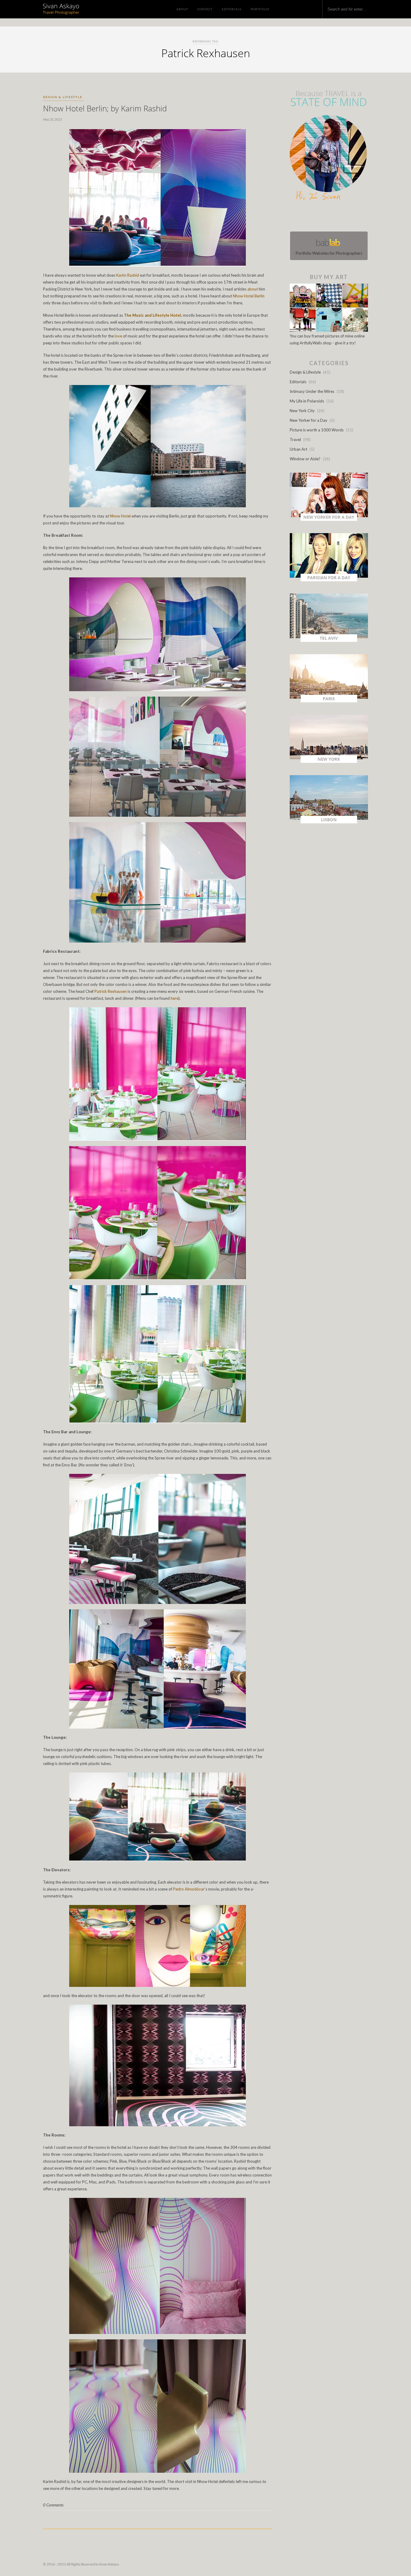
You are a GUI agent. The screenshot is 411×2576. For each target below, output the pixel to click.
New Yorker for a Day (308, 420)
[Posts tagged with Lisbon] (329, 821)
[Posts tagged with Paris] (329, 700)
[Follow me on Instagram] (330, 217)
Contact (204, 9)
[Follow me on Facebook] (323, 217)
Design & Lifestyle (62, 97)
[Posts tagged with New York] (329, 761)
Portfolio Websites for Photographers (329, 253)
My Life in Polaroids (307, 401)
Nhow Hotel (120, 516)
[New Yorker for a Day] (329, 519)
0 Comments (53, 2505)
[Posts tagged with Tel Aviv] (329, 640)
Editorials (231, 9)
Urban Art (298, 449)
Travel (295, 439)
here (174, 998)
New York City (302, 410)
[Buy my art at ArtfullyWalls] (329, 330)
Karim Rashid (127, 275)
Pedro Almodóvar (189, 1889)
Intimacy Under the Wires (312, 391)
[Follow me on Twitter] (327, 217)
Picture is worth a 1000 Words (317, 429)
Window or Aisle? (305, 458)
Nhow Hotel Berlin (248, 296)
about (252, 289)
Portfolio (260, 9)
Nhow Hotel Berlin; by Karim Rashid (105, 108)
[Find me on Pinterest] (334, 217)
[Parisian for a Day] (329, 579)
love (118, 336)
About (182, 9)
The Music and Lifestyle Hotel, (153, 315)
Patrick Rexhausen (110, 991)
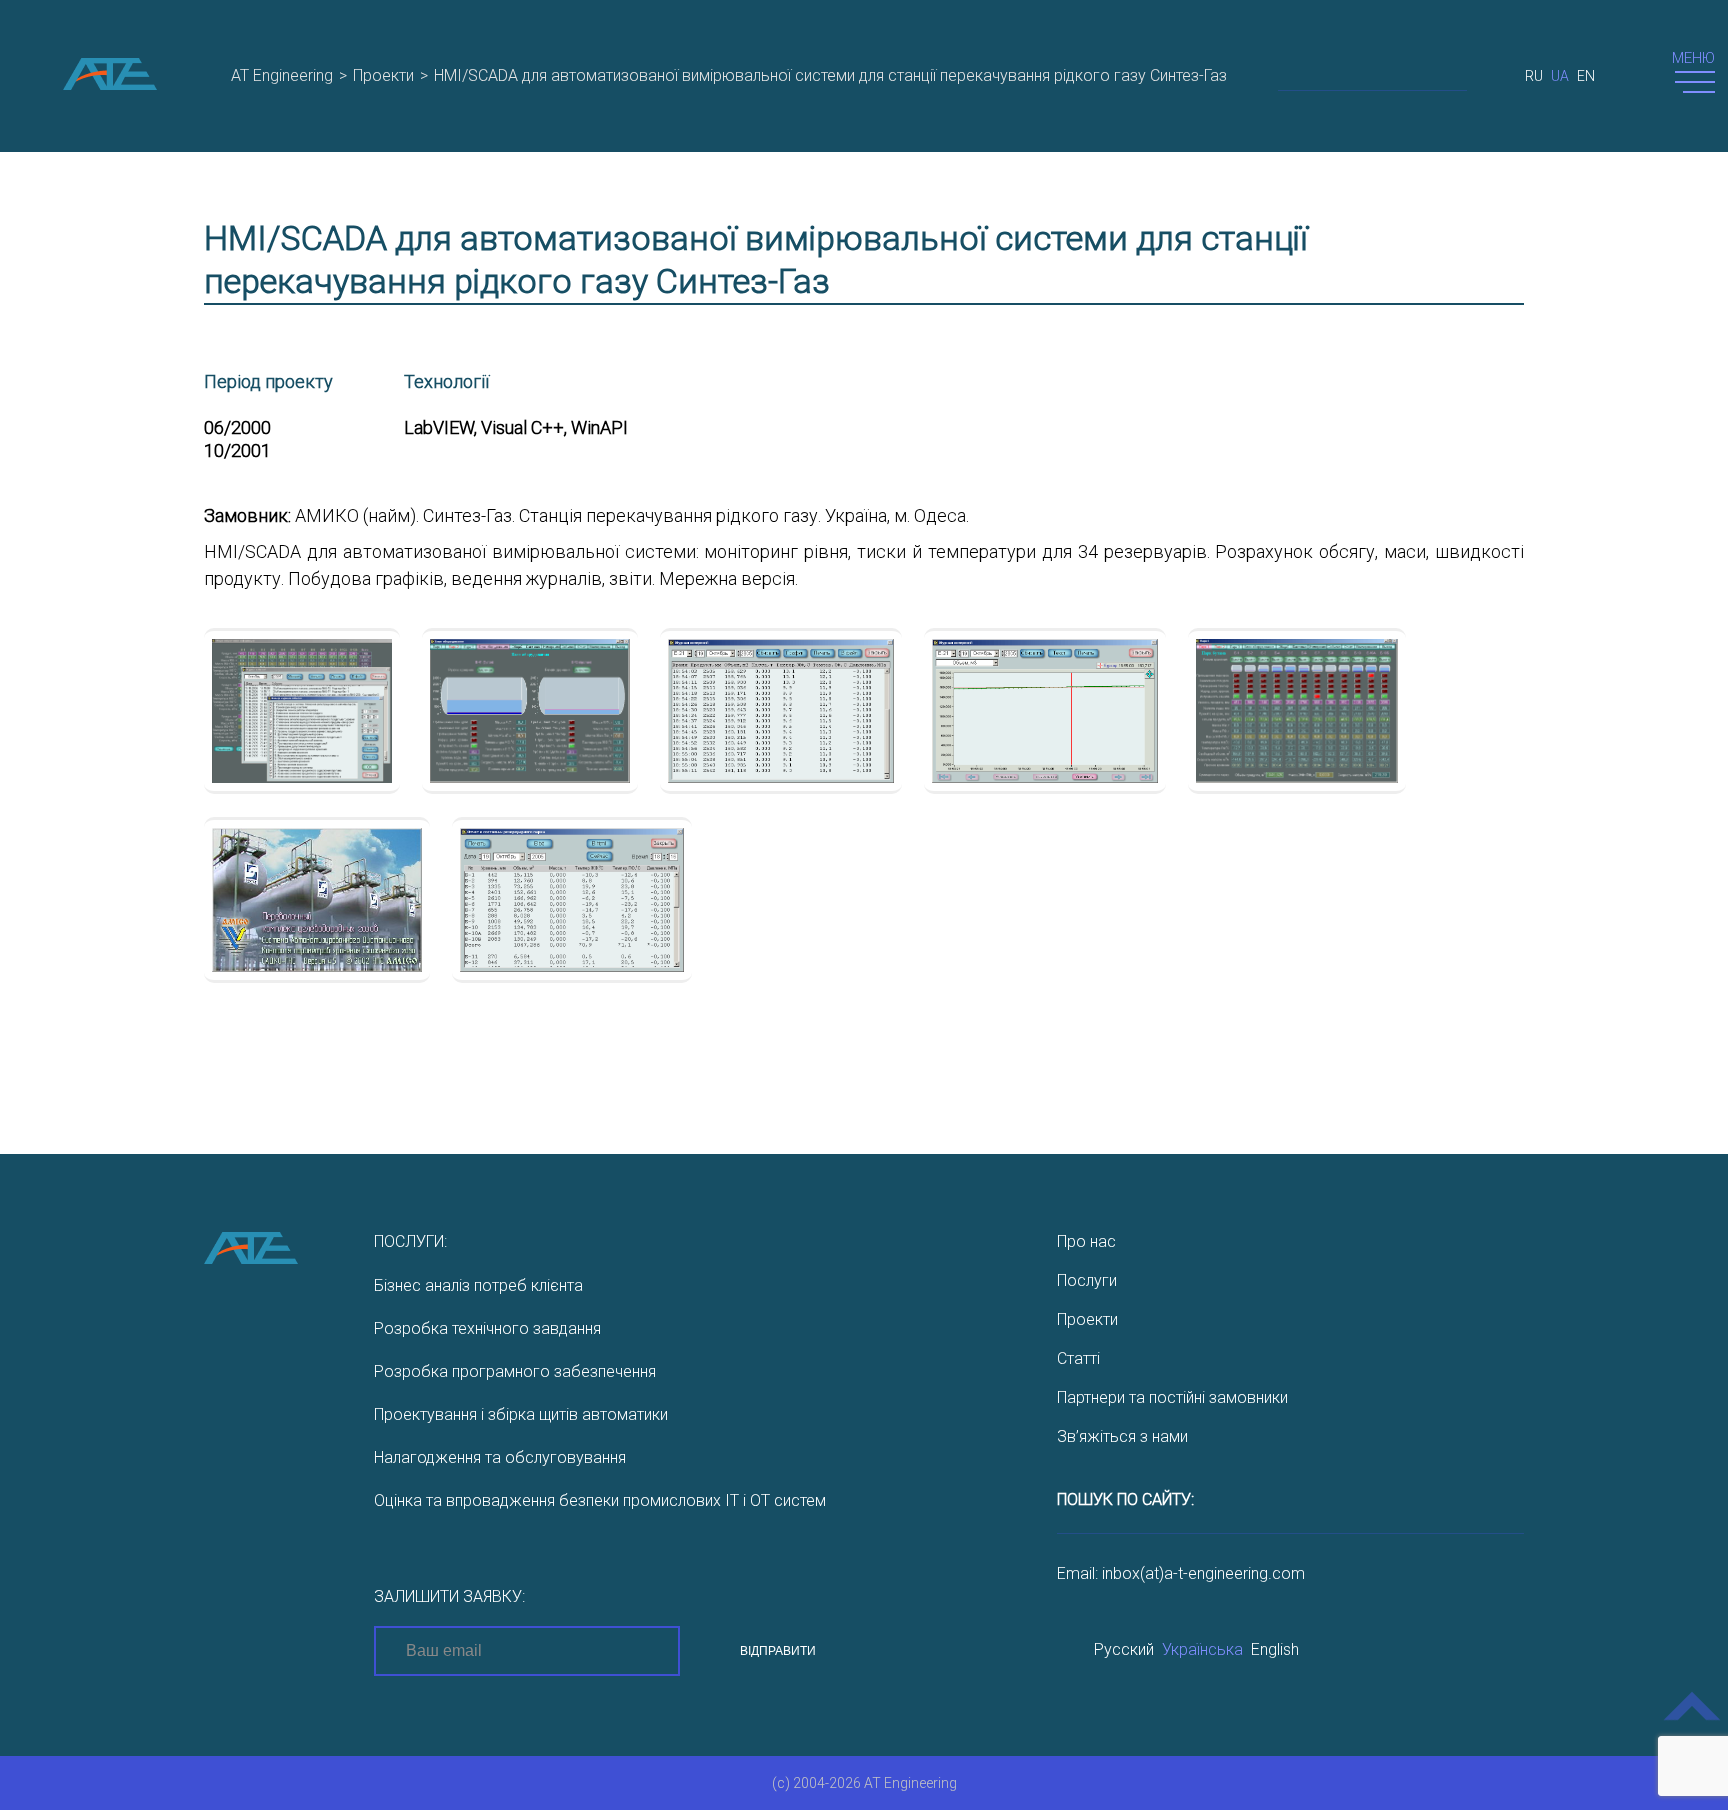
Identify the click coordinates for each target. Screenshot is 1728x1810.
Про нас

• [Exercise requirements] All of the lines above must be printed again exactly, and no picture may appear in the copy.

• [Task answer]
You are a GUI agent. The screenshot is 411×2576. For each target below, output the pixel to click.
New Yorker for a Day (308, 420)
[Posts tagged with Lisbon] (329, 821)
[Posts tagged with Paris] (329, 700)
[Follow me on Instagram] (330, 217)
Contact (204, 9)
[Follow me on Facebook] (323, 217)
Design & Lifestyle (62, 97)
[Posts tagged with New York] (329, 761)
Portfolio Websites for Photographers (329, 253)
My Life in Polaroids (307, 401)
Nhow Hotel (120, 516)
[New Yorker for a Day] (329, 519)
0 Comments (53, 2505)
[Posts tagged with Tel Aviv] (329, 640)
Editorials (231, 9)
Urban Art (298, 449)
Travel (295, 439)
here (174, 998)
New York City (302, 410)
[Buy my art at ArtfullyWalls] (329, 330)
Karim Rashid (127, 275)
Pedro Almodóvar (189, 1889)
Intimacy Under the Wires (312, 391)
[Follow me on Twitter] (327, 217)
Picture is worth a 1000 Words (317, 429)
Window or Aisle? (305, 458)
Nhow Hotel Berlin (248, 296)
about (252, 289)
Portfolio (260, 9)
Nhow Hotel Berlin; by Karim Rashid (105, 108)
[Find me on Pinterest] (334, 217)
[Parisian for a Day] (329, 579)
love (118, 336)
About (182, 9)
The Music and Lifestyle Hotel, (153, 315)
Patrick Rexhausen (110, 991)
Identify the click coordinates for each target. Screenshot is 1728x1810.
Про нас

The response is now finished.